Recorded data
-=-=-

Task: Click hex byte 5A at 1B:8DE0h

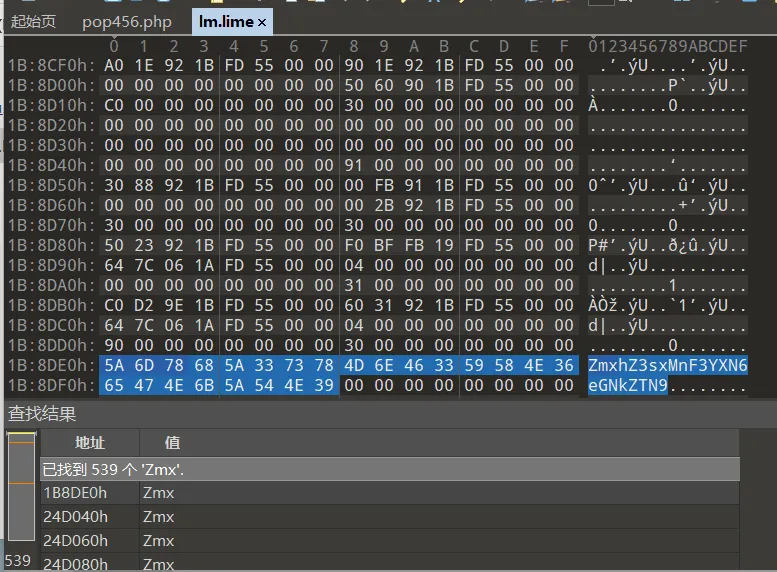Action: coord(114,365)
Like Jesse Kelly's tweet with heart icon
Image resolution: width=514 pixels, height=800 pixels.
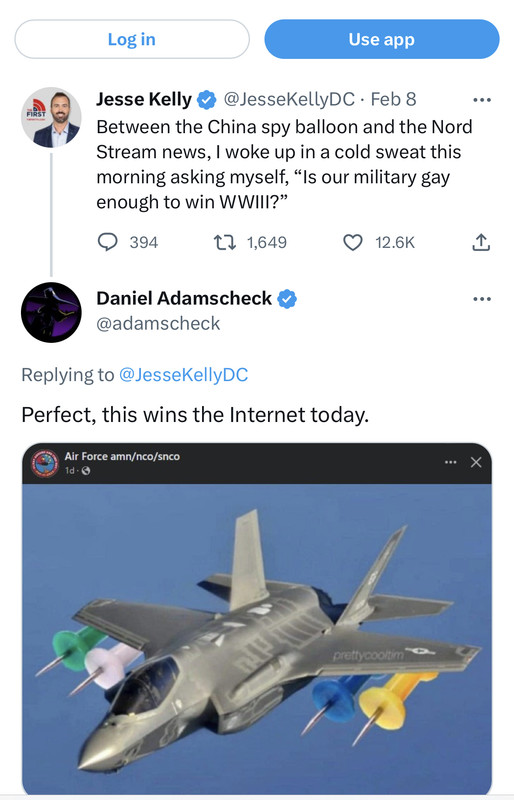(353, 243)
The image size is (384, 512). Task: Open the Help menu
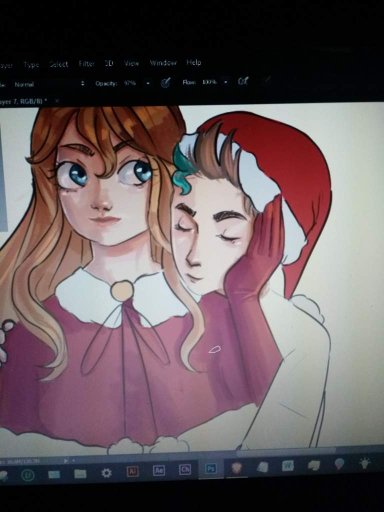(194, 62)
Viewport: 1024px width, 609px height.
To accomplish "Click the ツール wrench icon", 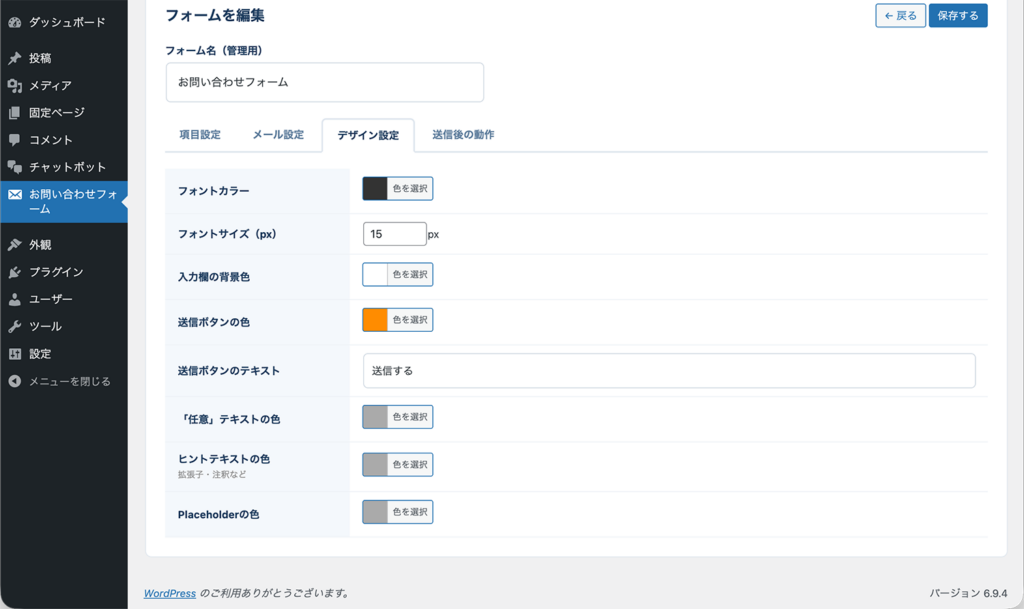I will pyautogui.click(x=15, y=326).
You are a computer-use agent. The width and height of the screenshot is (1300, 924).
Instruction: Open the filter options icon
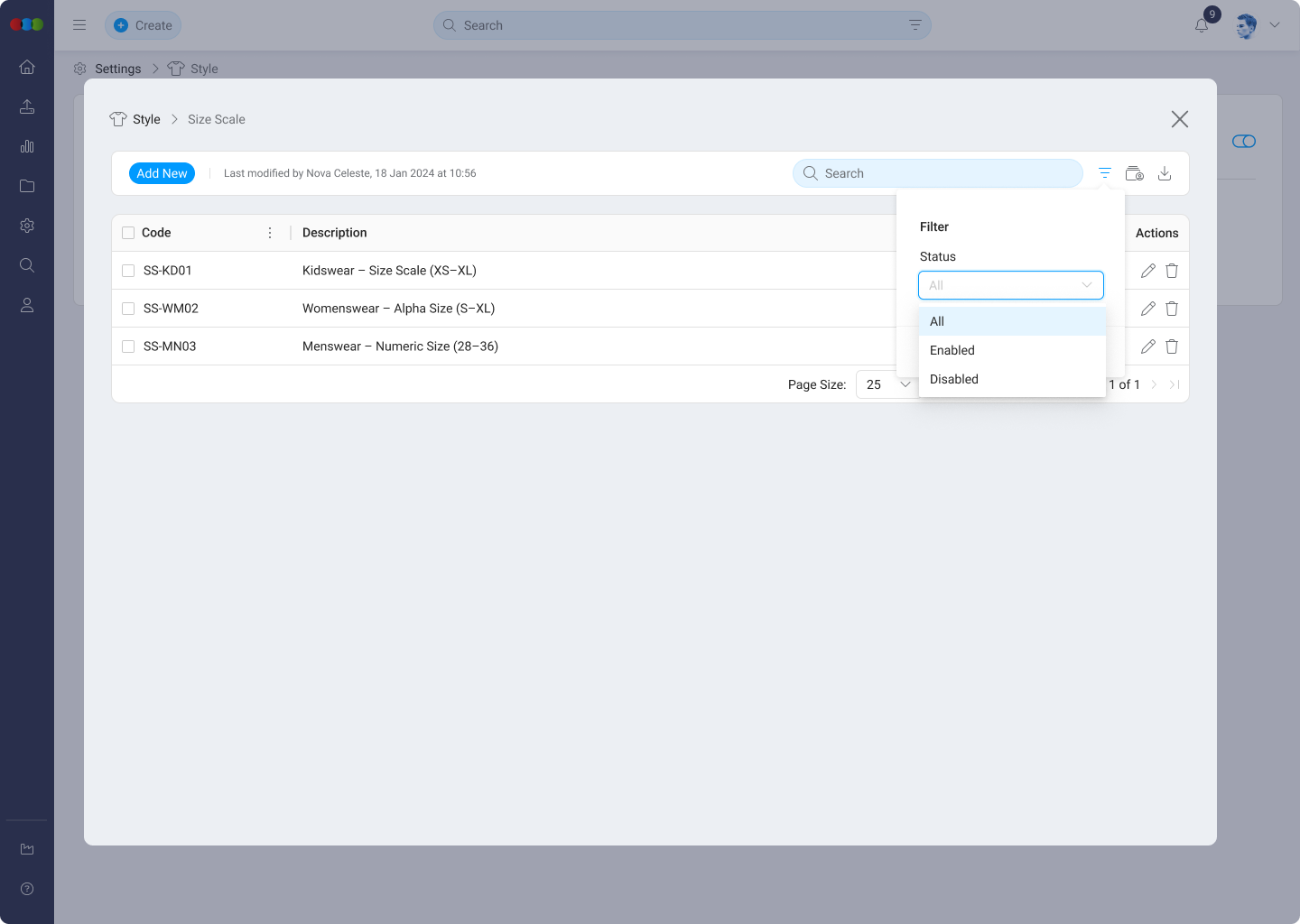click(x=1105, y=172)
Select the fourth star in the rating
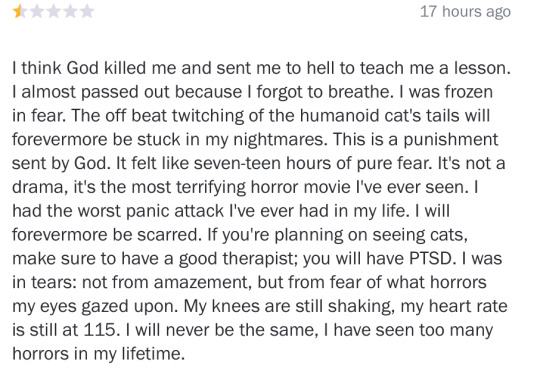 point(70,11)
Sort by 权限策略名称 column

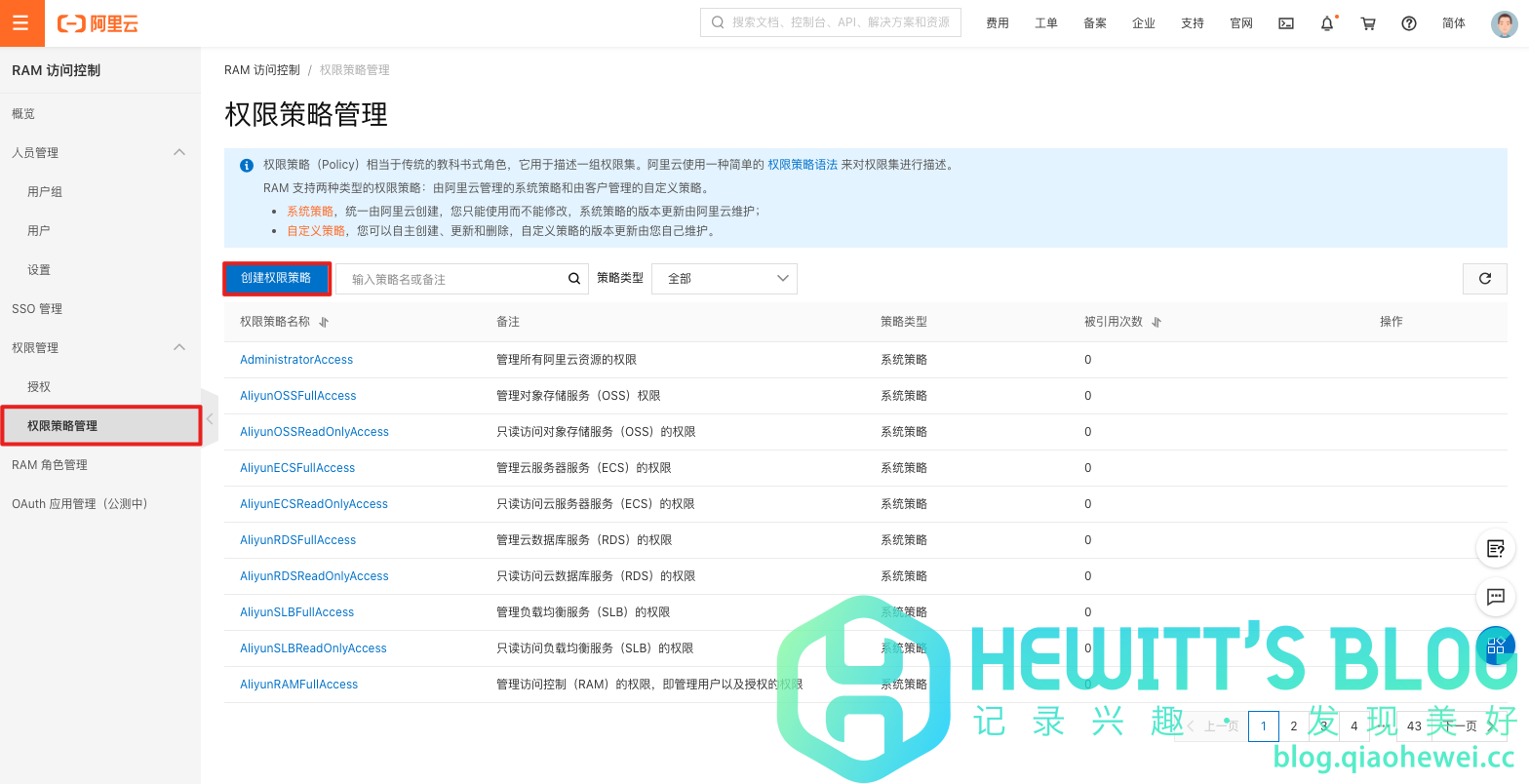325,322
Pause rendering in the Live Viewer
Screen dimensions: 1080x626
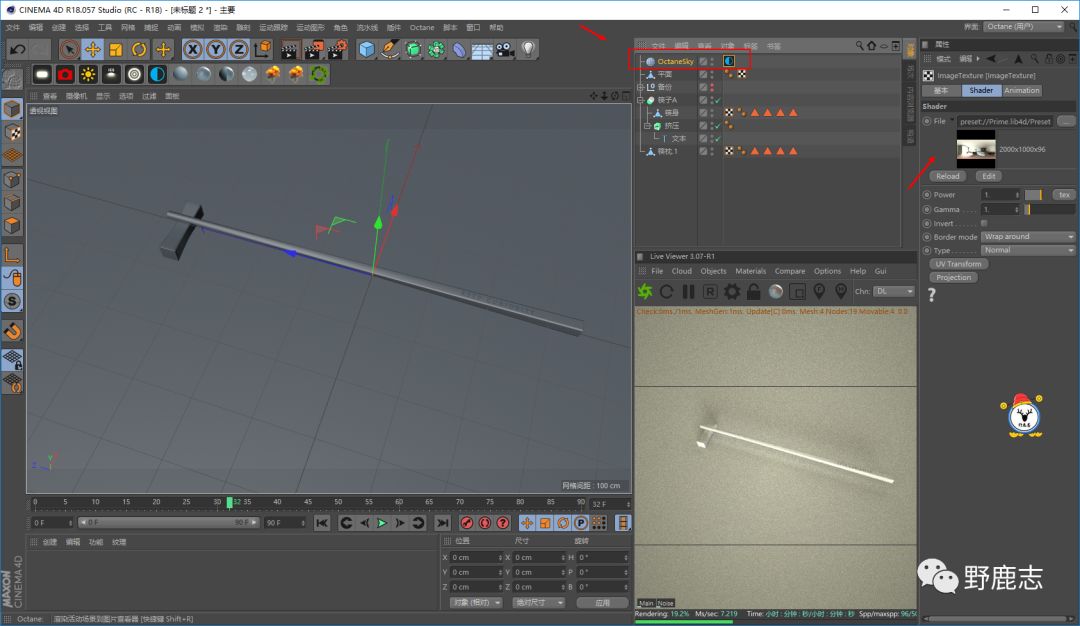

-=-=-

DIRECTIONS
Lines before the one containing "Pause rendering in the Live Viewer" are not wanted; write out that line and every later line through the end of the data above, exactly, without pictures.

SOLUTION
Pause rendering in the Live Viewer
Screen dimensions: 1080x626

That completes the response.